I take it this is a just-because-I-can approach rather than buying good steel? That is not a criticism, I have longed to build a cupola in my back yard for the same reason.

-AJ


----------



## Heath Besch (Apr 30, 2012)

Thanks for all of the input everyone. It is mostly a situation of seeing if I can do it. Also the Iron ore that I have is from the Upper Peninsula of Michigan where I used to live, so it's partly spiritual too. When I get it going I will definitely post a WIP. Thanks again all!


----------



## sachem allison (Apr 30, 2012)

heath there are some you tube videos on tatara making


----------



## Heath Besch (Apr 30, 2012)

sachem allison said:


> heath there are some you tube videos on tatara making



I've seen a few of them. Very interesting. I have yet to see any on crucible though I have not searched too hard. Still can't figure out how to get the carbon for the iron into the mix going crucible method.


----------



## sachem allison (Apr 30, 2012)

http://primalfires.yuku.com/topic/1950/Tutorial-on-making-wootz-crucible-steel


this page might help


----------



## ajhuff (Apr 30, 2012)

Whoa. I had to stop reading. Talk about complicated ways to do simple things.

Heath, first caveat, as I said all I know is what I read on the Wikipedia entry for Tartara. It says "iron sand" which to me would mean taconite. Since you have some Yooper ore, I would assume it is hematite. Therefore I would pursue the crucible method.
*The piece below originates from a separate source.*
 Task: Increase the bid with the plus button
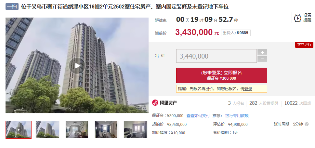click(262, 52)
I've read a little bit about what you guys call crucible steel, like the forum page Son referenced. I get lost in the hobby/craft jargon. The description of the process is basically pack carburizing. You may wnat to search for that. Why anyone would attempt to make steel out of cast iron is beyond me. You could do it out of Ductile Iron though, quite easily actually, well take that back, it's possible. But not out of Gray Iron.

-AJ


----------



## StephanFowler (Apr 30, 2012)

I've made a bunch of steel over the years using a Kodai furnace (scaled down version of a Tatara)

I know Bill Burke has done a bunch over the years too. and from talking to him his process has been much more consistent than mine.

you might ask him but I would say that bloomery steel has a much better learning curve than crucible steel.


Stephan


----------



## Heath Besch (Apr 30, 2012)

ajhuff said:


> Whoa. I had to stop reading. Talk about complicated ways to do simple things.
> 
> Heath, first caveat, as I said all I know is what I read on the Wikipedia entry for Tartara. It says "iron sand" which to me would mean taconite. Since you have some Yooper ore, I would assume it is hematite. Therefore I would pursue the crucible method.
> 
> ...


I have both hematite from the UP as well as taconite. The hematite is very special to me so I'm going to learn what I'm doing first with the taconite, but it seems a different approach may be necessary for the irons, if i'm interpreting correctly?


----------



## ajhuff (Apr 30, 2012)

I can't tell you for sure other than taconite and hematite are two different animals, so I would think so.

Contacting Bill Burke is pretty sound advise. Maybe send him a PM here.

Now, if you were wanting to use a blast furnace....

-AJ


----------



## sachem allison (May 2, 2012)

Heath, you might want to contact Tim Zowada he has actually made a Tatara smelter and used actual Michigan Iron sands he calls it Michi-gane, I'll pm you his info,


----------



## jmforge (May 2, 2012)

Did Tim or Kevin come up with that name? There are more guys doing these things now than a few years back, but still not a lot. If the objective is to have some fun trying to make steel the old fashioned way, then I say go for it. If the objective is to end up with servicable steel for a knife, then you may be at that for a while. :biggrin:


sachem allison said:


> Heath, you might want to contact Tim Zowada he has actually made a Tatara smelter and used actual Michigan Iron sands he calls it Michi-gane, I'll pm you his info,


----------



## sachem allison (May 2, 2012)

actually have no idea, stumbled on his site quite by accident really, was looking for something completely different when I found an old article about Tim and Dave Martel. It mentioned Tatara and michigan


----------